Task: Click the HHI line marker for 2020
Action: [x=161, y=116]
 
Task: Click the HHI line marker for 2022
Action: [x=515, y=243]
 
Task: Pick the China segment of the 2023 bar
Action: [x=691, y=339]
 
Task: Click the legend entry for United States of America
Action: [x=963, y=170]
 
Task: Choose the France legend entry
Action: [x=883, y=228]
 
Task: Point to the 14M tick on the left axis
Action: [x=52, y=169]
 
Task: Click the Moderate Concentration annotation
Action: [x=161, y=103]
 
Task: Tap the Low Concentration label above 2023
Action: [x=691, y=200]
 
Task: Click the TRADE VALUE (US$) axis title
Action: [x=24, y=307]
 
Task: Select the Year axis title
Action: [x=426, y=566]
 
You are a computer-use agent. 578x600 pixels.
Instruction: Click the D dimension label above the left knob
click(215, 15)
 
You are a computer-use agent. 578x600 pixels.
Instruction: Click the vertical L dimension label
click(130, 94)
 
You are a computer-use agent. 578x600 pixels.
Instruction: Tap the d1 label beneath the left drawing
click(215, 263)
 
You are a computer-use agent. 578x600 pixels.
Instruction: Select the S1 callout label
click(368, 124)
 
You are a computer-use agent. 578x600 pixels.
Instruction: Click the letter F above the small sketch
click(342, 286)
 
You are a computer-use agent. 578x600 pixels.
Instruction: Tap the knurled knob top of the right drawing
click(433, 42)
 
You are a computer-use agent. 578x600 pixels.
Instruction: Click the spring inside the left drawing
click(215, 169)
------------------------------------------------------------------------
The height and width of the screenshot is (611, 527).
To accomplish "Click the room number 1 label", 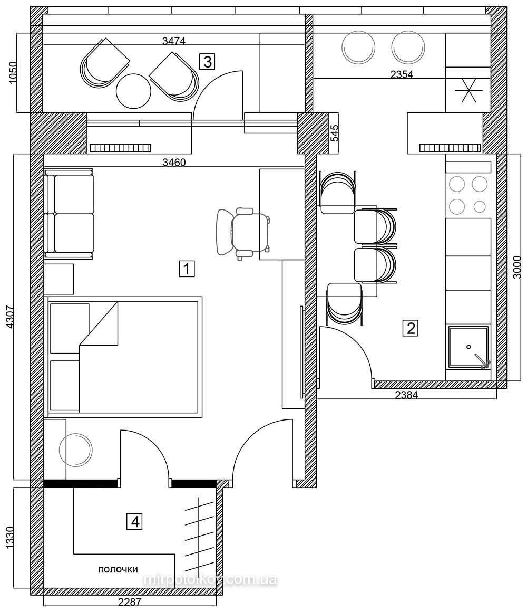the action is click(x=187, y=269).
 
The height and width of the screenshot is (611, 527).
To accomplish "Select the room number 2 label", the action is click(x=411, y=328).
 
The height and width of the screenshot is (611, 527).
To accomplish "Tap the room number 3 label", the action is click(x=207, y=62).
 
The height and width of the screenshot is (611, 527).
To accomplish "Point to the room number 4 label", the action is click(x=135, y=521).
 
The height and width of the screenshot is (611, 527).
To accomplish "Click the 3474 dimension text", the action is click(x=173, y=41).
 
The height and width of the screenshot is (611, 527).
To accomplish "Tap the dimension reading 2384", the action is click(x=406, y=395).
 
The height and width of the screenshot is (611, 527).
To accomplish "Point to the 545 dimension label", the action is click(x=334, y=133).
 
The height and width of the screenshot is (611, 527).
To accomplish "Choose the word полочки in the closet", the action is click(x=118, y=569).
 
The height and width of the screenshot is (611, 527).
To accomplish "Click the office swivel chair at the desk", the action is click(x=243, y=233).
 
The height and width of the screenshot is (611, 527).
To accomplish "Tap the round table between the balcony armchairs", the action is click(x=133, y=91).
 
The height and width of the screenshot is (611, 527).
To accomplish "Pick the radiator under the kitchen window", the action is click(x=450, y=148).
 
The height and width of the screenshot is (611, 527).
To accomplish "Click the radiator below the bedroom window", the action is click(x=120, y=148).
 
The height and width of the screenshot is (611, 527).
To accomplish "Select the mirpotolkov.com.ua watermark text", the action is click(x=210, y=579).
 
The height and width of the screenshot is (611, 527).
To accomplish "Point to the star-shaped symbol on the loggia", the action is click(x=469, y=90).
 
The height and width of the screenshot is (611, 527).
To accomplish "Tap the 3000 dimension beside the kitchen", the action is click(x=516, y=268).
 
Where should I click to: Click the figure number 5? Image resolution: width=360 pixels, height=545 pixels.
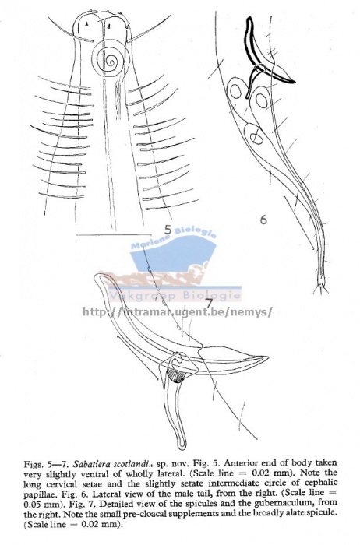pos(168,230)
------------------------------------------------------------------------
» Task statement: Using the items above, lay out as a Markdown table the lines that begin at the one that has "Task: Click the HHI line marker for 2020" and stop after the one that has "Action: [x=52, y=169]". Use the columns Number (a running row count) and Line, and leave out blank lines.

» Result of this exercise:
| Number | Line |
|---|---|
| 1 | Task: Click the HHI line marker for 2020 |
| 2 | Action: [x=161, y=116] |
| 3 | Task: Click the HHI line marker for 2022 |
| 4 | Action: [x=515, y=243] |
| 5 | Task: Pick the China segment of the 2023 bar |
| 6 | Action: [x=691, y=339] |
| 7 | Task: Click the legend entry for United States of America |
| 8 | Action: [x=963, y=170] |
| 9 | Task: Choose the France legend entry |
| 10 | Action: [x=883, y=228] |
| 11 | Task: Point to the 14M tick on the left axis |
| 12 | Action: [x=52, y=169] |